Baur has written a book that is part memoir and part exposé of the factory farm system's treatment of animals. It is short but packs a lot in. Not unexpectedly, the author has frequent forays into "preachiness" which if you are not of a like mind can get tiring. (To be honest, it can get tiring even if you are.) Unfortunately, I doubt that many who are not like-minded will ever read this book.

Full disclosure: I am a vegetarian. I am not a vegan. While this book made me carefully consider veganism, in the end I decided against it but vowed to buy my eggs and dairy carefully to minimize my support of factory farms.

Confined animal feedlot operations (CAFOs) are one of the truly despicable inventions of the industrialized agricultural system. It is absolutely appalling and the fact that the USDA not only subsidizes it but encourages it infuriates me. Animals are sentient beings. They feel pain, fear, loneliness, and anger as well as happiness. Anyone who has ever owned a pet can tell you that. Yet, for some reason, because these animals are used for food they do not deserve the basic dignities that should be their right.

Treat a dog or a horse the way pigs are treated and the Humane Society is called. Yet here are billions of animals who give their lives so that we may eat in the manner we want and we treat them not with respect, but without thinking at all. Humans have become so far removed from the food supply chain that it is very hard to connect what is on our plates to what occurs on the farm. The idyllic picture of the family farm, cows peacefully grazing in the field next to the vegetable garden, is unfortunately no longer the norm. Through careful advertising, though, largescale agriculture tries to perpetuate that image.

It has been said that if slaughterhouses were made of glass most people would stop eating meat. But due to the high security around such places (and other aspects of CAFOs) most will never see how the cows that became that hamburger died. My coworker had the misfortune to wander onto the kill floor of a slaughterhouse. She is now a vegetarian.

Why did I decide to not go vegan? I have known what occurs in CAFOs and in slaughterhouses for a long time. Nothing in this book shocked me, though it did touch me. I did not become vegetarian for moral reasons. I have no problems with killing invasive species that are damaging the environment. I do have a problem with the way we treat animals in this society. If every farm in the country was Polyface Farm, I might even eat meat again, but unfortunately they are not. There were some American Indian tribes that thanked the spirits of animals before they were killed because the animals gave their lives so the people could live. Perhaps we should return to that mentality. The sheer waste that occurs in industrial agriculture should make every environmentalist outraged -- not least, the waste in lives that are thrown away as acceptable losses to the system, and never even make it into the food supply.

----

### [WHAT YOU WILL DO]
[A] In the review, set down everything from "Treat a dog" down to "perpetuate that image.".
[B] Restate the review's paragraph beginning "Treat a dog or a horse" more briefly, keeping its main facts.

----

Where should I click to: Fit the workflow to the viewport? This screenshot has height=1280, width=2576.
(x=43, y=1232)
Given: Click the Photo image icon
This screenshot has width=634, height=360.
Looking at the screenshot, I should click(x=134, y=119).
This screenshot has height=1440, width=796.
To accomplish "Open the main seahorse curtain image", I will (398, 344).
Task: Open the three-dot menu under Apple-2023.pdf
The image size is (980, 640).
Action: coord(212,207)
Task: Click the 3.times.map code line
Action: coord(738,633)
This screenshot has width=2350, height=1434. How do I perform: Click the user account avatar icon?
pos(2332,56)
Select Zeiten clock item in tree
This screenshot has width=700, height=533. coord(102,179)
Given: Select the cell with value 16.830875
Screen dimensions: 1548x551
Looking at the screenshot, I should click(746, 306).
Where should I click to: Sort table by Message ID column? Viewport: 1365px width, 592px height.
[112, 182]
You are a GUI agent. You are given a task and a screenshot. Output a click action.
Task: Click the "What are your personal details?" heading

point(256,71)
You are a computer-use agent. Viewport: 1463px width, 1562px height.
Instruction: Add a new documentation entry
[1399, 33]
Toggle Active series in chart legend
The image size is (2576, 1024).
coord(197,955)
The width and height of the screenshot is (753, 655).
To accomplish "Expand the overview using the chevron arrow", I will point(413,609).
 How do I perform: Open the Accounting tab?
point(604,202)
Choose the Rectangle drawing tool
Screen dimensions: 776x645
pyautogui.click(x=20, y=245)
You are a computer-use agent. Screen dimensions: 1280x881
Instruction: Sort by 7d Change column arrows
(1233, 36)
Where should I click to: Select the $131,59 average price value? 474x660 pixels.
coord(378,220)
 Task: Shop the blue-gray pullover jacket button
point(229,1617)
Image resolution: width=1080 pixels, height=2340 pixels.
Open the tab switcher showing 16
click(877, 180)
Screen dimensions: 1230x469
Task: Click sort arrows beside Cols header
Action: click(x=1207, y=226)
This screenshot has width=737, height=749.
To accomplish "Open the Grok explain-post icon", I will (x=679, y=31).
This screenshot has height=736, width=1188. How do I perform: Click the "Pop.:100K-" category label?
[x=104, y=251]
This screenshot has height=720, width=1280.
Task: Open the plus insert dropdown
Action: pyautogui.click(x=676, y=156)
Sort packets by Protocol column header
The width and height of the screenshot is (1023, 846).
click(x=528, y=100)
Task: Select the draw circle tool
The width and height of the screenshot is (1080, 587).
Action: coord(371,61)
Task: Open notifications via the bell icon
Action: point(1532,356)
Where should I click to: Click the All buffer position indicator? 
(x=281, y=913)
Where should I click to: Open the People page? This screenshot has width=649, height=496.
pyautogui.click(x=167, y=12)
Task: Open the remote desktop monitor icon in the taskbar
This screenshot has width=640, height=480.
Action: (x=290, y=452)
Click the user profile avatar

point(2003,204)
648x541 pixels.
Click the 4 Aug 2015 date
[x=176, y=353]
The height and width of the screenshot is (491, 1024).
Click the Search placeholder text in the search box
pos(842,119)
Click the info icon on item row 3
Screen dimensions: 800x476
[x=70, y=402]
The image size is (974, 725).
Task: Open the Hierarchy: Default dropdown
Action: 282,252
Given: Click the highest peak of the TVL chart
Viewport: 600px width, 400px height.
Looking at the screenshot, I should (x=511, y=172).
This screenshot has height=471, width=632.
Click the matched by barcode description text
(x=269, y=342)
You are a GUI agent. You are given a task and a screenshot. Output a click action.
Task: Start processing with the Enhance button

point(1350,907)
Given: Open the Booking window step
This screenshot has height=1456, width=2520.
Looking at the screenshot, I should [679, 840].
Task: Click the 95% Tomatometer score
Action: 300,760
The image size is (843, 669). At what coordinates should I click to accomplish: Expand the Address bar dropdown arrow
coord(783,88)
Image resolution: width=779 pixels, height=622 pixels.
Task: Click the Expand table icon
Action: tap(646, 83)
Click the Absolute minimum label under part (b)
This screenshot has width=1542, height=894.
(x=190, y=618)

----

### [EXPECTED RESPONSES]
[A]
Treat a dog or a horse the way pigs are treated and the Humane Society is called. Yet here are billions of animals who give their lives so that we may eat in the manner we want and we treat them not with respect, but without thinking at all. Humans have become so far removed from the food supply chain that it is very hard to connect what is on our plates to what occurs on the farm. The idyllic picture of the family farm, cows peacefully grazing in the field next to the vegetable garden, is unfortunately no longer the norm. Through careful advertising, though, largescale agriculture tries to perpetuate that image.

[B] Pigs are treated in ways that would bring a call to the Humane Society if done to a dog or a horse. Billions of animals die so people can eat as they wish, yet they are treated without respect or thought. Because humans are so far removed from the food supply chain, it is hard to connect what is on the plate to what happens on the farm. The family-farm picture of cows grazing beside a vegetable garden is no longer the norm, though large-scale agriculture's advertising tries to keep that image alive.